This paper studies the kinematic tracking control problem for aerial manipulators. Existing kinematic tracking control methods, which typically employ proportional-derivative feedback or tracking-error-based feedback strategies, may fail to achieve tracking objectives within specified time constraints. To address this limitation, we propose a novel control framework comprising two key components: end-effector tracking control based on a user-defined preset trajectory and quadratic programming-based reference allocation. Compared with state-of-the-art approaches, the proposed method has several attractive features. First, it ensures that the end-effector reaches the desired position within a preset time while keeping the tracking error within a performance envelope that reflects task requirements. Second, quadratic programming is employed to allocate the references of the quadcopter base and the Delta arm, while considering the physical constraints of the aerial manipulator, thus preventing solutions that may violate physical limitations. The proposed approach is validated through three experiments. Experimental results demonstrate the effectiveness of the proposed algorithm and its capability to guarantee that the target position is reached within the preset time.

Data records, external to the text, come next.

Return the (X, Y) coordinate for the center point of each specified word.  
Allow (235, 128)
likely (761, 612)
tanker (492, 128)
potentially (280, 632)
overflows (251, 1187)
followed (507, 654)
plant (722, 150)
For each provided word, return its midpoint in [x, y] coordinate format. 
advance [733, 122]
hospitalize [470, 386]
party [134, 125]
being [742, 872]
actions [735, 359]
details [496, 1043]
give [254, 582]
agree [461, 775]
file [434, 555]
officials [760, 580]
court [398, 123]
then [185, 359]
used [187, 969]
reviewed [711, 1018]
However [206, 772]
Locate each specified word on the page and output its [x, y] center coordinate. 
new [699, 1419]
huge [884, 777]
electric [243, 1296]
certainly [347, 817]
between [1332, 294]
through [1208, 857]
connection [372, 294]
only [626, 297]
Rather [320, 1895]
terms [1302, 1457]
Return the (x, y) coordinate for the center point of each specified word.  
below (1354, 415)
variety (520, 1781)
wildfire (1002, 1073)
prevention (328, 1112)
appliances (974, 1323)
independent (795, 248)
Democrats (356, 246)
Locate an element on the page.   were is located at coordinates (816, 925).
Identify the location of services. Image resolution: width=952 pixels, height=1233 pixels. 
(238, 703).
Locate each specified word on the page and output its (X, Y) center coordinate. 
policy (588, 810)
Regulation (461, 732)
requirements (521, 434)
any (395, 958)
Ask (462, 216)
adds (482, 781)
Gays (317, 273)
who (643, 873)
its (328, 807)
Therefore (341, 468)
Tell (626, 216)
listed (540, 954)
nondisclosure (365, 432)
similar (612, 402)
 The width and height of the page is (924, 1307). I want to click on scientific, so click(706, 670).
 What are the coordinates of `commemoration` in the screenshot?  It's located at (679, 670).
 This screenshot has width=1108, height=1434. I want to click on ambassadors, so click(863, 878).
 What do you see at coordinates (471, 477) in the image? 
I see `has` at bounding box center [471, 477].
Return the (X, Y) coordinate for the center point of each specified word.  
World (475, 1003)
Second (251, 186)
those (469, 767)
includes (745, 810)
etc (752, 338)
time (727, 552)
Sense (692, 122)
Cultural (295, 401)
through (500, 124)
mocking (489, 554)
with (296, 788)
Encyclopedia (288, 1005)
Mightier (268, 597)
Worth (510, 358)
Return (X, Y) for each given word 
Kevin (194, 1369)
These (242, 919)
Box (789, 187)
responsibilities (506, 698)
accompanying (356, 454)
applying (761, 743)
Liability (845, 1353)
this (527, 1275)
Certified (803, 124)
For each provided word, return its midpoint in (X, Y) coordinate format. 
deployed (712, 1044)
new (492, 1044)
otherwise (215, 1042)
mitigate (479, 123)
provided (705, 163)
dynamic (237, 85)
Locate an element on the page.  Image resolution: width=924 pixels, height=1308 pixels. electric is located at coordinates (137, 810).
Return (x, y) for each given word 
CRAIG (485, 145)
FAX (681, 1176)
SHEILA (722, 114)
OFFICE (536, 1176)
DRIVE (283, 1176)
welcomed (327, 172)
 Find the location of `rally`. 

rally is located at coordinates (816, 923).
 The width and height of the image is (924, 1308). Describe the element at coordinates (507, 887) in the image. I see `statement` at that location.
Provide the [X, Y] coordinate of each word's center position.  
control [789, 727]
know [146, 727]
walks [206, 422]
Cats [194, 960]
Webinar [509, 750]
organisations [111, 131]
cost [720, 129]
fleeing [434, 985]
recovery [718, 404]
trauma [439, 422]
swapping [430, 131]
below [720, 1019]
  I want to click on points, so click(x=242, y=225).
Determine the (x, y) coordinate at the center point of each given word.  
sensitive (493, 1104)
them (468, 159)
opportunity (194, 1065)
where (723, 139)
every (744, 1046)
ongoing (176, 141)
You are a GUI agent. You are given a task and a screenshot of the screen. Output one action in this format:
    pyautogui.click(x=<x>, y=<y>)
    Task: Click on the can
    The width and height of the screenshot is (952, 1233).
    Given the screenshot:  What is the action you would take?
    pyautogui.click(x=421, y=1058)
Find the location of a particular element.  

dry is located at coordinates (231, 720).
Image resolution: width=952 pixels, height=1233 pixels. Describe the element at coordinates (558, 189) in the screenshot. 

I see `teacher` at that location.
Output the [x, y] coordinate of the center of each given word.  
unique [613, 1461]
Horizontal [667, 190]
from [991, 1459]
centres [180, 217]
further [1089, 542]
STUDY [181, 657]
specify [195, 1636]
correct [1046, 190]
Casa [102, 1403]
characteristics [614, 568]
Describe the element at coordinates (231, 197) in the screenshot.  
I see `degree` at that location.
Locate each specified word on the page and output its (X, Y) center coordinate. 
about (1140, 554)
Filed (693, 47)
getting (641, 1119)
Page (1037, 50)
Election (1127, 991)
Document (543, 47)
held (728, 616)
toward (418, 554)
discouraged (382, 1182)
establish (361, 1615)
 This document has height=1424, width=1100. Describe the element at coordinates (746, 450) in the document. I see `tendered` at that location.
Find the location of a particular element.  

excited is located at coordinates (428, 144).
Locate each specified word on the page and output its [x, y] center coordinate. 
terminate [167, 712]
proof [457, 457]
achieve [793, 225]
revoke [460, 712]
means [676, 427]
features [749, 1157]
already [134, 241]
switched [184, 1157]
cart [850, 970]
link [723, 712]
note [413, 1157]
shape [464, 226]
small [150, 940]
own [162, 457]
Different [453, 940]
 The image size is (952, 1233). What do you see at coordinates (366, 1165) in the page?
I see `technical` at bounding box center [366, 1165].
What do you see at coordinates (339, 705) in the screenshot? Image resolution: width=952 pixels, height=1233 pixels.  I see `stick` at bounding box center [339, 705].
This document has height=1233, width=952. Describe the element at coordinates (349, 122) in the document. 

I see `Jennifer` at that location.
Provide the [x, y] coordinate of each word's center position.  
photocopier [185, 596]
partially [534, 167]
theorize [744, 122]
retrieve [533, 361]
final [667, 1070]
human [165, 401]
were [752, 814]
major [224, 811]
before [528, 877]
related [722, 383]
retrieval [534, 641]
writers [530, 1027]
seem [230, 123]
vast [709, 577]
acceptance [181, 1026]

翻译：本文研究空中机械臂的运动学跟踪控制问题。现有的运动学跟踪控制方法通常采用比例微分反馈或基于跟踪误差的反馈策略，可能无法在规定时间约束内实现跟踪目标。为解决这一局限性，我们提出了一种包含两个关键组件的新型控制框架：基于用户定义预设轨迹的末端执行器跟踪控制，以及基于二次规划的参考分配。与现有先进方法相比，所提方法具有若干突出特点。首先，它确保末端执行器在预设时间内到达期望位置，同时将跟踪误差限制在反映任务要求的性能包络内。其次，通过二次规划对四旋翼基座与Delta机械臂的参考量进行分配，同时考虑空中机械臂的物理约束，从而避免可能违反物理限制的解。所提方法通过三项实验进行验证。实验结果表明了该算法的有效性及其保证目标位置在预设时间内到达的能力。